Fuente: Wikipedia
A Dios se le ruega prácticamente por todo. Muchas veces las peticiones son contrarias al propio mensaje del Dios cristiano. Abundan los ejemplos de quien pide la destrucción de su enemigo para alcanzar el bien propio. Del mismo modo que se supone que la guerra es obra del diablo, ésta se justifica cuando la misión es noble y dedicada a proteger los valores de la Iglesia. Así, basta con declararse defensor de los valores más puros para poner a Dios de nuestro lado. Y en el seno de esa hipocresía se han justificado todas las atrocidades imaginables.

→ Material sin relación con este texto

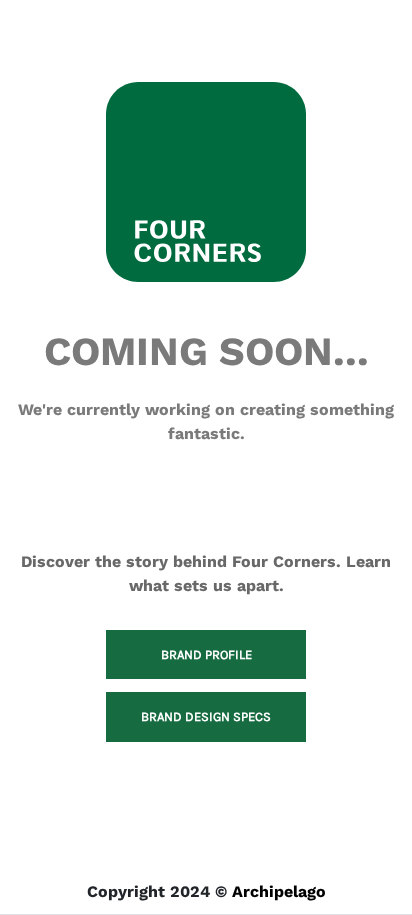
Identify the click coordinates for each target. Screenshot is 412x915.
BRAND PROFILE (206, 654)
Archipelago (279, 891)
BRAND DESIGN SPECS (206, 716)
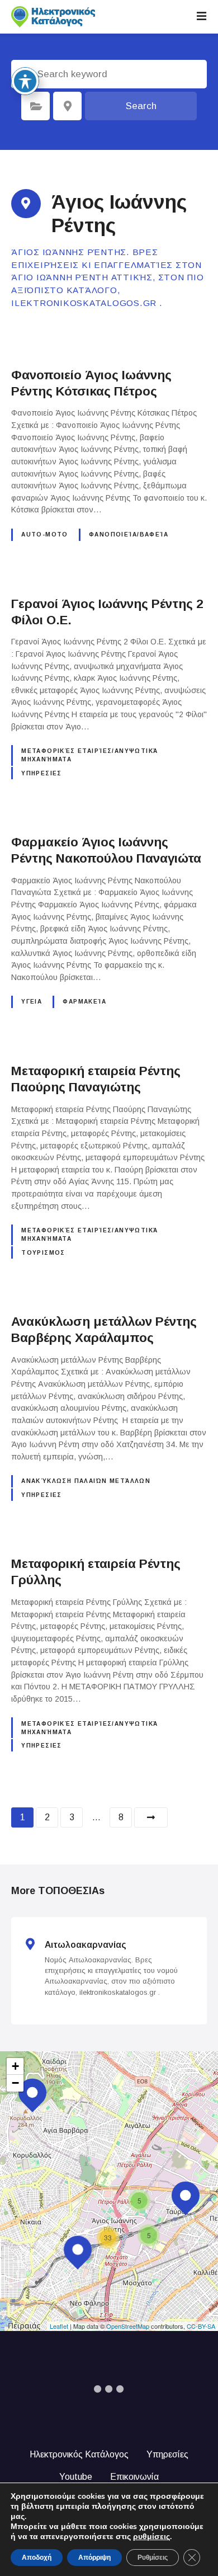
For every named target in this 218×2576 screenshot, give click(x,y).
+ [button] (15, 2066)
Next (151, 1817)
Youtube (75, 2476)
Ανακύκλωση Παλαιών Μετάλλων (85, 1481)
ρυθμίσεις (151, 2537)
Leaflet (59, 2325)
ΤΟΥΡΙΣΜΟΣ (43, 1253)
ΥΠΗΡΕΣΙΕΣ (41, 773)
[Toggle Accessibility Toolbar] (25, 81)
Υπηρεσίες (167, 2454)
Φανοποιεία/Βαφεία (128, 534)
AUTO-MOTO (44, 534)
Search (141, 106)
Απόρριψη (94, 2557)
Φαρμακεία (84, 1002)
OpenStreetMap (127, 2325)
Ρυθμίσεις (153, 2557)
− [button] (15, 2083)
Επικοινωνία (134, 2476)
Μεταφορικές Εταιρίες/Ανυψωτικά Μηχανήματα (89, 755)
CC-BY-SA (201, 2325)
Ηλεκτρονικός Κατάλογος (79, 2454)
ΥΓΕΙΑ (31, 1002)
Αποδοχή (36, 2557)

Mark Twain describió el horror de estos rezos despojandolos de su retórica habitual en un magistral discurso en «La oración de guerra«. En el altar una persona se dirige a todos para expresar en voz alta las verdaderas intenciones enmascaradas habitualmente con el lenguaje de la corrección y los eufemismos:
«Oh Señor, nuestro Padre, nuestros jóvenes patriotas, ídolos de nuestros corazones, salen a batallar. ¡Mantente cerca de ellos! Con ellos partimos también nosotros -en espíritu- dejando atrás la dulce paz de nuestros hogares para aniquilar al enemigo. ¡Oh Señor nuestro Dios, ayudanos a destrozar a sus soldados y convertirlos en despojos sangrientos con nuestros disparos; ayudanos a cubrir sus campos resplandecientes con la palidez de sus patriotas muertos; ayudanos a ahogar el trueno de sus cañones con los quejidos de sus heridos que se retuercen de dolor, ayudanos a destruir sus humildes viviendas con un huracán de fuego; ayudanos a acongojar los corazones de sus viudas inofensivas con aflicción inconsolable; ayudanos a echarlas de sus casas con sus niñitos para que deambulen desvalidos por la devastación de su tierra desolada, vestidos con harapos, hambrientos y sedientos, a merced de las llamas del sol de verano y los vientos helados del invierno, quebrados en espíritu, agotados por las penurias, te imploramos que tengan por refugio la tumba que se les niega -por el bien de nosotros que te adoramos, Señor-, acaba con sus esperanzas, arruina sus vidas, prolonga su amargo peregrinaje, haz que su andar sea una carga, inunda su camino con sus lágrimas, tiñe la nieve blanca con la sangre de las heridas de sus pies! Se lo pedimos, animados por el amor, a Aquel quien es Fuente de Amor, sempiterno y seguro refugio y amigo de todos aquellos que padecen. A Él, humildes y contritos, pedimos Su ayuda. Amén».
(Después de una pausa)
«Así es como lo habéis rezado. ¡Si todavía lo deseáis, hablad! El mensajero del Altísimo aguarda».
Más tarde se creyó que el hombre era un lunático porque no tenía sentido nada de lo que había dicho.